Scale is all about designing an operating model to deliver as much value to as many customers as possible at the lowest cost. “Classic cases of improving scale involve efficiently increasing production volume or the number of customers served in, say, car production or fast food restaurants. Other examples may involve delivering products of increasing complexity in, say, completing a corporate merger or building an airport.”
Scope is defined as the range of activities the firm performs, such as the variety of products and services it offers its customers. “Some assets and capabilities can help an organization reach economies across diverse kinds of businesses… With efficiencies of scope, firms can create and deliver a variety of goods and services efficiently and consistently.”
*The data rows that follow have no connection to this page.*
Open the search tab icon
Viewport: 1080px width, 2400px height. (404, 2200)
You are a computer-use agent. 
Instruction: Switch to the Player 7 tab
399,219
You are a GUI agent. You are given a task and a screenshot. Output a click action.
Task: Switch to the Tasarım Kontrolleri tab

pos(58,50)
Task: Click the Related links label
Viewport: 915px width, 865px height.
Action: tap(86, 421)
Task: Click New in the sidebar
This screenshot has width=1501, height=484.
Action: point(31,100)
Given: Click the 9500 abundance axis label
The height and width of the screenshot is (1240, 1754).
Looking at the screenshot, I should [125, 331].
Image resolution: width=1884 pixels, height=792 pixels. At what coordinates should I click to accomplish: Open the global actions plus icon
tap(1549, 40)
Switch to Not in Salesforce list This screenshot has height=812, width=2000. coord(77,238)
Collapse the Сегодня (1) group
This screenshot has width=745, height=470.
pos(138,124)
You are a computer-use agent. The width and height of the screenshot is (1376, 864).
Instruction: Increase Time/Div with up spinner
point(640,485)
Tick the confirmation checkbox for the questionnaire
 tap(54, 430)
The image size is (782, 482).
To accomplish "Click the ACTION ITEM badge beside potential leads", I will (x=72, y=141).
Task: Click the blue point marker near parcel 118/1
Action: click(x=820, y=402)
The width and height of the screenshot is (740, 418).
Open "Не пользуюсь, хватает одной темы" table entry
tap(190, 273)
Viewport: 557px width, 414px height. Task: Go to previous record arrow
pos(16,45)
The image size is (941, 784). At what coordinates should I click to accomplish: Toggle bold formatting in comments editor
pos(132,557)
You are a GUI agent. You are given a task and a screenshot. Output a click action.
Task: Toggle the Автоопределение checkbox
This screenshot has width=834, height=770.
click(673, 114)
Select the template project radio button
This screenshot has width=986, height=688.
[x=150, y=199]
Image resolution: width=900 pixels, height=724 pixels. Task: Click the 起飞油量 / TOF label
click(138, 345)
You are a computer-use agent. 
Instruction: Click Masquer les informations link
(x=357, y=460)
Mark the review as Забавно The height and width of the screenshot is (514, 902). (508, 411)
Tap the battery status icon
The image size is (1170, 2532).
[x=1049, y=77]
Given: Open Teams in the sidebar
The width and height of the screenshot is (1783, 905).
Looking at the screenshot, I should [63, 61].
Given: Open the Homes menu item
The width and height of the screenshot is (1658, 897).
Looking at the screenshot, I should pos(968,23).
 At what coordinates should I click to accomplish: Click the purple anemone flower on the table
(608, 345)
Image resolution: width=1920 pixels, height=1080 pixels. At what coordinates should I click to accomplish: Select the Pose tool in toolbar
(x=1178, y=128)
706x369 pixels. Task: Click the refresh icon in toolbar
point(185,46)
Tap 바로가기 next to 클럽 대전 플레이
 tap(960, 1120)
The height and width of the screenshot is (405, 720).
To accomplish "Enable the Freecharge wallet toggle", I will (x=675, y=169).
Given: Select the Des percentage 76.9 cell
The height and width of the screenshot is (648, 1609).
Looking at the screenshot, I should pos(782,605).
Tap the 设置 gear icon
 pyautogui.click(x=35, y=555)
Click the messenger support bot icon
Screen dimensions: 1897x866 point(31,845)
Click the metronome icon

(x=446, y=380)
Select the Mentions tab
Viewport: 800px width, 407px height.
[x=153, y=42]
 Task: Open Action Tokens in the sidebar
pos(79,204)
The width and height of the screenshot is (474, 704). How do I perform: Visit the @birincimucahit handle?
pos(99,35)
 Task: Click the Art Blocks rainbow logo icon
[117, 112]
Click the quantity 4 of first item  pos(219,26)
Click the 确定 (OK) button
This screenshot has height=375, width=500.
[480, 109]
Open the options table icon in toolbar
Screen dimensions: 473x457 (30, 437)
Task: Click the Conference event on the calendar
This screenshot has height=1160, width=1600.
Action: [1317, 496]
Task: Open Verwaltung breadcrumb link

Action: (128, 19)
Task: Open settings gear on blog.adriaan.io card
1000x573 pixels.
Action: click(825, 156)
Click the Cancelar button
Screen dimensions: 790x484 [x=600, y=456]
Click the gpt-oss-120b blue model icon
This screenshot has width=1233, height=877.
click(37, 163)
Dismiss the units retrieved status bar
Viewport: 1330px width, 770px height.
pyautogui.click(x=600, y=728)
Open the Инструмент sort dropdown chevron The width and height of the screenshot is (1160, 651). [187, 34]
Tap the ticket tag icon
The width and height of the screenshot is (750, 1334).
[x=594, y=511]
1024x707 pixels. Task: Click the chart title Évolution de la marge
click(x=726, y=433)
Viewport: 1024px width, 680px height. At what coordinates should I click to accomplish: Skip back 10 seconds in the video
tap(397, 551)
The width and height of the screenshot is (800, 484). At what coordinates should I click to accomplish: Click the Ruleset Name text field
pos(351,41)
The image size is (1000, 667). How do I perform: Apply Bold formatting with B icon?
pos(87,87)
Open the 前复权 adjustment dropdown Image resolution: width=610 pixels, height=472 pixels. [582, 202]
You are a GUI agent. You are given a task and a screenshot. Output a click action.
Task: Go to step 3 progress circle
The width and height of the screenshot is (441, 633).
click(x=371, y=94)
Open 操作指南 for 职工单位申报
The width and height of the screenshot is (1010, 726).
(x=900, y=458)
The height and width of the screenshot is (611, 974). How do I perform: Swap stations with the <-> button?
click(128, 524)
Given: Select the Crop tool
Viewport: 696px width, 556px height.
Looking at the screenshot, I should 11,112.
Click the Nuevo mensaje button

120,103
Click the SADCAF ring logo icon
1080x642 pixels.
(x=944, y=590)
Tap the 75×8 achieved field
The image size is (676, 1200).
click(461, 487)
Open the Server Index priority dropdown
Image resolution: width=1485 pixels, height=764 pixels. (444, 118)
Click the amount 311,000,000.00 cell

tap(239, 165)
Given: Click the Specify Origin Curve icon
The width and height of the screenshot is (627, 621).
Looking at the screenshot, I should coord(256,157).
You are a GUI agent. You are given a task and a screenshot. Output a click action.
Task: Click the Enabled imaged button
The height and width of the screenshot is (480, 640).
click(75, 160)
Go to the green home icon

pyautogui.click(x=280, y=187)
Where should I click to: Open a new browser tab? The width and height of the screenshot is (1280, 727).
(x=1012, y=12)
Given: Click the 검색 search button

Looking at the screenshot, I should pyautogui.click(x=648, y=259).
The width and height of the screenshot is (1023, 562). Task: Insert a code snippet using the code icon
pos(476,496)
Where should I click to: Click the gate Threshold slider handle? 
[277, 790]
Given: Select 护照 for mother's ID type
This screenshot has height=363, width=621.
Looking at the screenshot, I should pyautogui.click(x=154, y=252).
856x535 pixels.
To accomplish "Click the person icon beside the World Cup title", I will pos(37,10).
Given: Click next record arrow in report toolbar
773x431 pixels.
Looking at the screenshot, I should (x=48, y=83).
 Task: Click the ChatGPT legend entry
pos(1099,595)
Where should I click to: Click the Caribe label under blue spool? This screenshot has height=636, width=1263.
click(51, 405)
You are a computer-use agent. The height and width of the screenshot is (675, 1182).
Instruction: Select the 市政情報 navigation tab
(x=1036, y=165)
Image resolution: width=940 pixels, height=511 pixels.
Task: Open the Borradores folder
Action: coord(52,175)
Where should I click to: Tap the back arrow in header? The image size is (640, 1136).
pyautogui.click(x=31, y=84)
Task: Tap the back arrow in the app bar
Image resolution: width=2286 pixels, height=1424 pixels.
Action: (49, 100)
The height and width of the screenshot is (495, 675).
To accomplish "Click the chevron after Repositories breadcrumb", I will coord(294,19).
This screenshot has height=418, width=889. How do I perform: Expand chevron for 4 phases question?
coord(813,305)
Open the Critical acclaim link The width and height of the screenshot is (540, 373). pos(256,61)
Learning drives the continuous improvements that increase operating performance over time, as well as the innovations necessary to develop new products and services. “In recent years, the focus on learning and innovation has increased across the board to deal with threats and capitalize on opportunities.”
Digital firms are now radically changing the scale, scope, and learning paradigms by deploying a fundamentally new kind of operating model. “AI-driven processes can be scaled up much more rapidly than traditional processes can, allow for much greater scope because they can easily be connected with other digitized businesses, and create incredibly powerful opportunities for learning and improvement – like the ability to produce ever more accurate and sophisticated customer-behavior models and then tailor services accordingly.”
The transition from traditional firm to AI-driven organization requires a holistic effort guided by five key principles:
- One strategy – Rearchitecting a firm’s operating model implies rebuilding each business unit around a new, integrated foundation of data, algorithms, and software;
- A clear architecture – Data assets need to be integrated across the firm’s functions and applications to maximize their impact;
- The right capabilities – Rearchitecting the firm’s operating model will take time and require a small number of highly motivated, knowledgeable people;
- An agile “product” focus – Transforming traditional processes into an AI-centric operating model requires a product-focused mentality and a deep understanding of the new use cases being enabled; and
- Multidisciplinary governance – Such a complex technical and organizational transformation requires a well though-out collaboration across the firm’s disparate disciplines and functions.
Finally, Iansiti and Lakhami warn that “Digital scale, scope, and learning create a slew of new challenges – not just privacy and cybersecurity problems, but social turbulence resulting from market concentration, dislocations, and increased inequality. The institutions designed to keep an eye on business – regulatory bodies, for example – are struggling to keep up with all the rapid change.”
“In an AI-driven world, once an offering’s fit with a market is ensured, user numbers, engagement, and revenues can skyrocket. Yet it’s increasingly obvious that unconstrained growth is dangerous. The potential for businesses that embrace digital operating models is huge, but the capacity to inflict widespread harm needs to be explicitly considered. Navigating these opportunities and threats will be a real test of leadership for both businesses and public institutions.”